In a post on www.dailysignal.com, Heritage Foundation writers Rachel Greszler and Julia Howe take aim at the “rates of return” produced by Social Security, drawing a conclusion that “Despite its popularity, Social Security typically provides very low—and in many cases, negative—rates of return.” Their analysis in support of this conclusion focuses on three hypothetical earner scenarios, each presenting a different view of the premise that “While virtually all workers—across income levels, both genders, and generations—would be far better off with personal savings than Social Security, younger workers get the worst deal from the government program.”
The analysis conducted by Greszler and Howe compares the investing of payroll taxes for these younger workers privately to what they expect will happen with Social Security in the long run, namely either the drastic reduction projected for 2034 when the Trust Funds are depleted, or immediate legislative action that raises the payroll taxes sufficiently to ward off the insolvency. While the rate-of-return side of the argument is supported by statistics, there remains the fact that Social Security is, by design, more than a retirement system…it is a source of support for survivors, families, and the disabled in addition to retirees. As a social insurance institution, Social Security is designed to provide a source of security for many Americans and, despite its current funding problems, represents a promise and a commitment to older Americans and those facing disabilities.
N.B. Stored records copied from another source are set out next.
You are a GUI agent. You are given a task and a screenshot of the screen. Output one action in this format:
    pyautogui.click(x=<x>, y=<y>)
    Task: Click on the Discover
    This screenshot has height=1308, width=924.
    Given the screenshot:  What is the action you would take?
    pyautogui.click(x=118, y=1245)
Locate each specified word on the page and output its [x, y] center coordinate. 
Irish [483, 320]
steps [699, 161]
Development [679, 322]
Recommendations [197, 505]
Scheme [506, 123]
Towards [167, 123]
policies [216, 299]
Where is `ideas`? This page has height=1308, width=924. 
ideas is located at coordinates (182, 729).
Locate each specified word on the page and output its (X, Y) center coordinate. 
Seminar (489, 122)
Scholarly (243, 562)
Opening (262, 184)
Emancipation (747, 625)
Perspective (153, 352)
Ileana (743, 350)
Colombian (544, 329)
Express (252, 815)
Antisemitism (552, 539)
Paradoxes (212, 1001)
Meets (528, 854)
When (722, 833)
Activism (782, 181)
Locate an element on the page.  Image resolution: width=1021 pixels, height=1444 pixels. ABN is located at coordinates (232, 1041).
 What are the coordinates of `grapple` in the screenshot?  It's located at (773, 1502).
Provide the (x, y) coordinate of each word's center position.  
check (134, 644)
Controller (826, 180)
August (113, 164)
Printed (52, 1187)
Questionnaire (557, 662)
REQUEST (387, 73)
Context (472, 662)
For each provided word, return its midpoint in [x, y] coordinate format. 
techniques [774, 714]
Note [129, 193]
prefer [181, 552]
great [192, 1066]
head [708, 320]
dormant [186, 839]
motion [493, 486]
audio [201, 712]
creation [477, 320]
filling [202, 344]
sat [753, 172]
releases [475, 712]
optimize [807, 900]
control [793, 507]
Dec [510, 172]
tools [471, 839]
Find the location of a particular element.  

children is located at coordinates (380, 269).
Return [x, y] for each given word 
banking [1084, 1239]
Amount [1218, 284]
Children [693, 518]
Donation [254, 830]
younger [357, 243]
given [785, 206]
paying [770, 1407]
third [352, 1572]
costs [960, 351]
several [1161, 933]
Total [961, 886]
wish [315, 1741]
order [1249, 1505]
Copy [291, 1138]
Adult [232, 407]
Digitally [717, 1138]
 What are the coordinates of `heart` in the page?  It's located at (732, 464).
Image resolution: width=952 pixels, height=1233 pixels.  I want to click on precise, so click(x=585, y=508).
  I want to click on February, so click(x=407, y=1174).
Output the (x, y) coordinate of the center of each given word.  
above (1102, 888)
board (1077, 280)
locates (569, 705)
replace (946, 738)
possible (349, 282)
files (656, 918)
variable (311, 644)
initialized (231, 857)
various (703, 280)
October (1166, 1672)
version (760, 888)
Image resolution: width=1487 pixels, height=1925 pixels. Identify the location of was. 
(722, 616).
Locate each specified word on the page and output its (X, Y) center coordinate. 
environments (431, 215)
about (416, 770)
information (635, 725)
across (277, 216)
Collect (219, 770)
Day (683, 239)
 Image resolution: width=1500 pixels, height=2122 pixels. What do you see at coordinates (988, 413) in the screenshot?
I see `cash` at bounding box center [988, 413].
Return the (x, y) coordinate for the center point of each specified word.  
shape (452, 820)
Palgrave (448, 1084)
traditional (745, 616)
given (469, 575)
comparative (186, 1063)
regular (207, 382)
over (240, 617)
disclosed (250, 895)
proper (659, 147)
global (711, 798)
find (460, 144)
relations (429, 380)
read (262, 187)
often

There is no question about the crisis facing Social Security in the not-too-distant future, and it is critical that all aspects of the system be examined, including the funding side of the equation. The Association of Mature American Citizens (AMAC) recognizes this, and has long advocated for a solution that will preserve the system for generations to come–its Social Security Guarantee. Recognizing the savings and investment issues cited by Greszler and Howe, AMAC has addressed this portion of the equation by including its Social Security Plus provision in its proposed legislative framework. With this provision in place, younger workers would have access to a supplemental voluntary companion benefit retirement account to provide access to additional funds for all workers at age 62.